C’est avec le même discours décomplexé que l’Italienne Chiara Ferragni, alias The Blonde Salad, gère sa petite affaire. As de la mise en scène, elle ne laisse pas passer un jour sans qu’une marque ou plus ne soit mise en avant sur son compte instagram qui compte plus d’un demi-million d’adeptes. Entourée de son « crew », elle facture entre 50 000 et 68 000 euros la prestation. D’où l’apparition de ces nouvelles agences de gestion de talents qui montent collaborations et billets sponsorisés. « Les profils sont tellement différents que nous préférons désormais parler d’’influenceurs » souligne Elodie Jacquemond, de l’agence Talent Agency, qui gère notamment les phénomènes français Kenza Sadoun-el Glaoui et Margaux Lonnberg. « Ce que ces filles ont à vendre, c’est leur identité de “copine 2.0” et les liens de confiance qu’elles ont tissé avec ceux qui les suivent. »

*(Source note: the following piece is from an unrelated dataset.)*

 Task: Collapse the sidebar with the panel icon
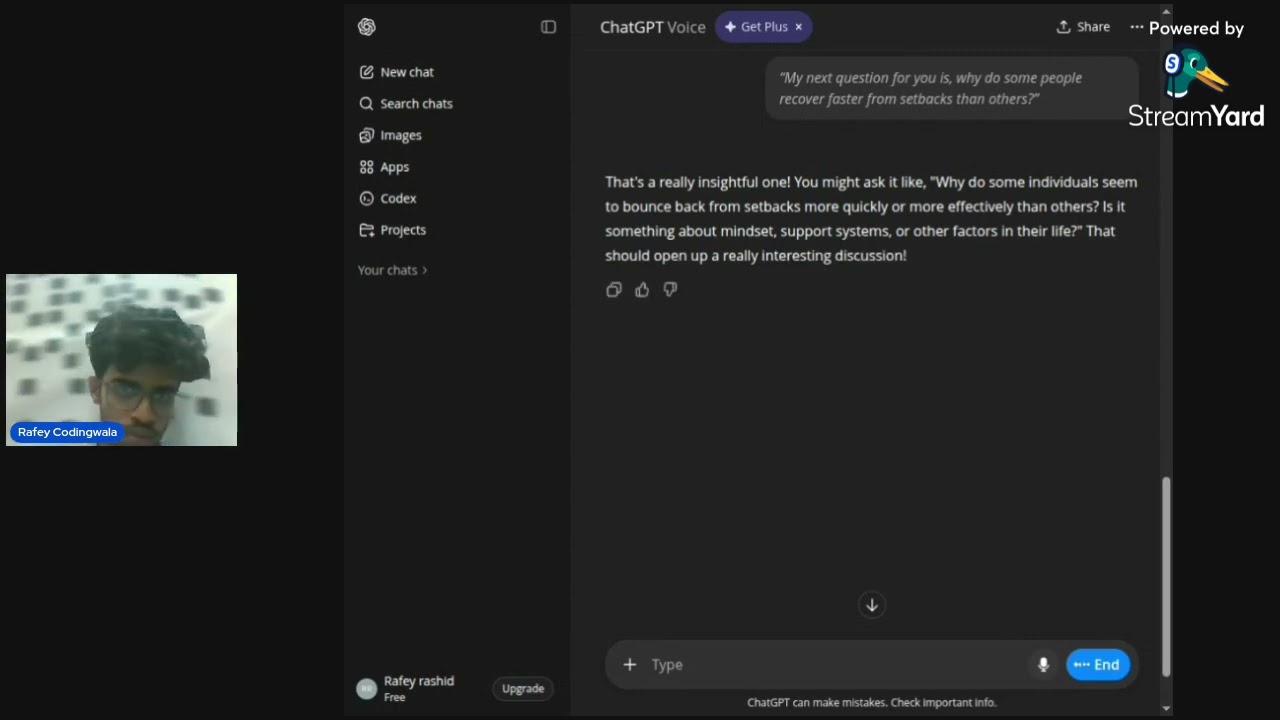tap(548, 27)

« Certaines personnes pensent que ça s’est passé en une nuit, mais sept ou huit ans, c’est long », insiste Imran Amed, fondateur du site Business of Fashion. Ce Canadien de 39 ans est devenu l’un des experts les plus influents de l’industrie de la mode. Son site, devenu référent, n’était pourtant qu’un blog en 2007, lorsqu’il le lance depuis le canapé de sa studette d’étudiant à Londres. « Ni Scott ni moi ne pensions que nous allions devenir riches ! »

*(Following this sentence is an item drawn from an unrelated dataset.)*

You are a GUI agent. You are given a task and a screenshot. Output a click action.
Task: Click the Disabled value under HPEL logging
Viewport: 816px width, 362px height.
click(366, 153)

En mars 2014, Suzy Menkes annonce, à 70 ans, qu’elle quitte son vieil Herald Tribune et devient reporter DIGITAL pour les éditions Condé Nast. Depuis, elle n’a de cesse d’alimenter ses comptes Twitter et Instagram. Il y en a qui apprennent plutôt vite.

Décembre 2014. Épilogue.


Dans un salon feutré du ixe arrondissement, lumière tamisée et ballons de Bourgueuil, quatre RP de la mode soupirent. Ils ne sont pas vieux, 35 ans et des poussières, mais déjà ils se sentent dépassés. L’un d’eux travaille dans une vénérable maison parisienne quasi centenaire. Horreur, on vient d’y nommer à la direction de la communication l’ancien « community manager » d’une maison rivale. L’autre, responsable de la communication dans une immense marque de luxe ironise : « Ils sont six, chez nous, pour gérer le digital. Une pour gérer les blogueurs européens, une pour gérer les blogueurs monde, trois pour gérer les réseaux sociaux et une autre pour chapeauter tout ça. » Oui les blogueurs ont acquis un tel pouvoir que des services entiers sont consacrés à leur bien-être. Une autre renchérit, désespérée : « Une blogueuse américaine a posté juste derrière notre billet sponsorisé une autre collaboration. Du coup le nôtre est passé inaperçu. Elle n’a pas joué le jeu. » Et de conclure : « C’est vous, les journalistes, qui les avez faits. Mais ce sont nous qui les avons mal éduqués. » Cette valse à trois temps, quelque peu bancale, n’a pas fini d’être dansée.